SOURCE DOCUMENT:

** Start **

# morbark or bandit



## jdog (Apr 1, 2009)

Hello my name is Jason and I'm new to this forum... my question is im going to be purchasing a newer chipper im looking for a chipper that isn't to heavy what will still get the job done im wondering what chipper might suit me the best? i really don't have much knowledge about chippers, i just know i need a good one.. so i thought i would sign up and ask for professional advise on this forum... any information i would be greatly appreciated.... also im looking at a morbark model 13 or 15 or a bandit 1290 xp and if not what would be comparable to a morbark model 13 or 15 and is bandit better? thanks jdog...


----------



## jefflovstrom (Apr 1, 2009)

Hi, We use Morbark. Very heavy and the vibration seems to knock of marker lights and break welds.
Jeff


----------



## TDunk (Apr 1, 2009)

I use a Morbark, but like jeff said there heavy. Mine doesn't vibrate that bad at full speed, but rather when getting to full speed or idling down it vibrates. I like it though.


----------



## chips_r_flying (Apr 1, 2009)

I've ran both and currently run a Bandit 1590. I wouldn't trade it for nothing. I am going to be purchasing an additional chipper and have tested the Bandit 1490, it's a little lighter than the 1590 but still is a 15" chipper. It will be a little easier to haul with my 3/4 ton truck.


----------



## jefflovstrom (Apr 1, 2009)

TDunk said:


> I use a Morbark, but like jeff said there heavy. Mine doesn't vibrate that bad at full speed, but rather when getting to full speed or idling down it vibrates. I like it though.



Hi TDunk, I should of ended like you with "I like it though". I do like morbark chippers, and the bigger the better. Jason, If you can haul a Morbark and deal with a little bit of stuff happening like the things I said bother me, Do it. I had the option of going to a Vermeer, which I did consider. There is a reason we use Morbark!
Jeff
Then again, never used a Bandit


----------



## prentice110 (Apr 5, 2009)

** End **

DIRECTION 1:
Using the Morbark-or-Bandit thread above, answer each of these:
(a) Which Morbark models is jdog looking at?
(b) Which chipper does chips_r_flying currently run?
(c) What other brand did jefflovstrom consider?
DIRECTION 2:
In the Morbark-or-Bandit thread, why does chips_r_flying favor the Bandit 1490 for the additional chipper?

RAW DATA:
** Start **

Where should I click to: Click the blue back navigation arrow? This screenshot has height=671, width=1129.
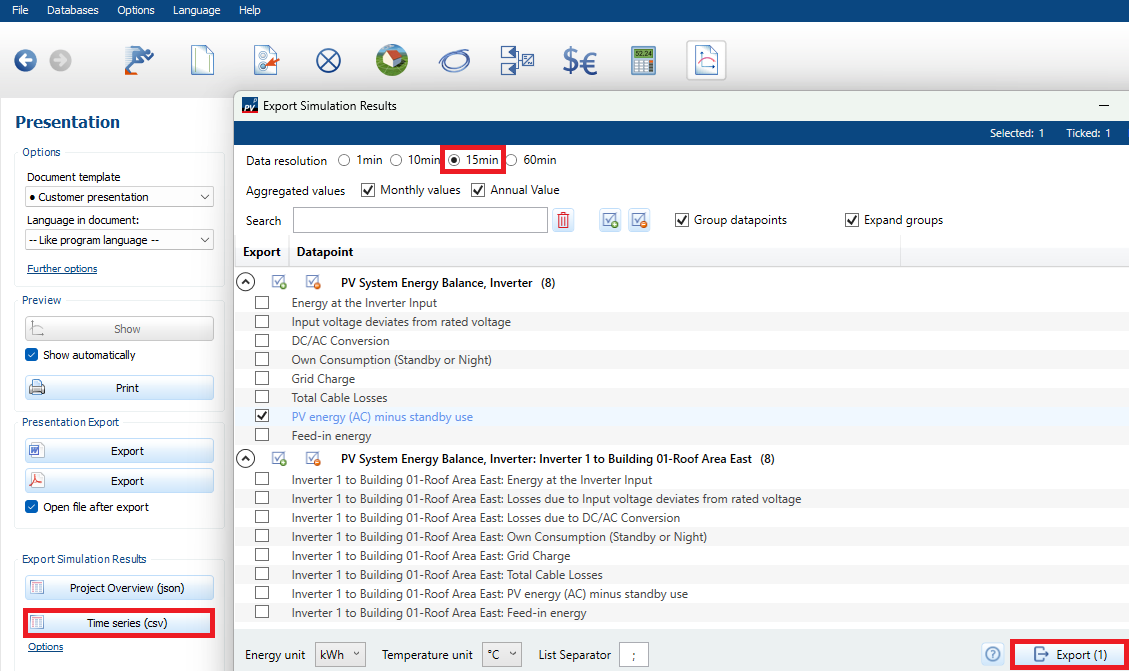click(25, 61)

** End **

WORKED ANSWER 1:
(a) The Morbark model 13 or 15.
(b) A Bandit 1590.
(c) Vermeer.

WORKED ANSWER 2:
The Bandit 1490 is a little lighter than the 1590 while still being a 15" chipper. That makes it a little easier to haul with a 3/4 ton truck.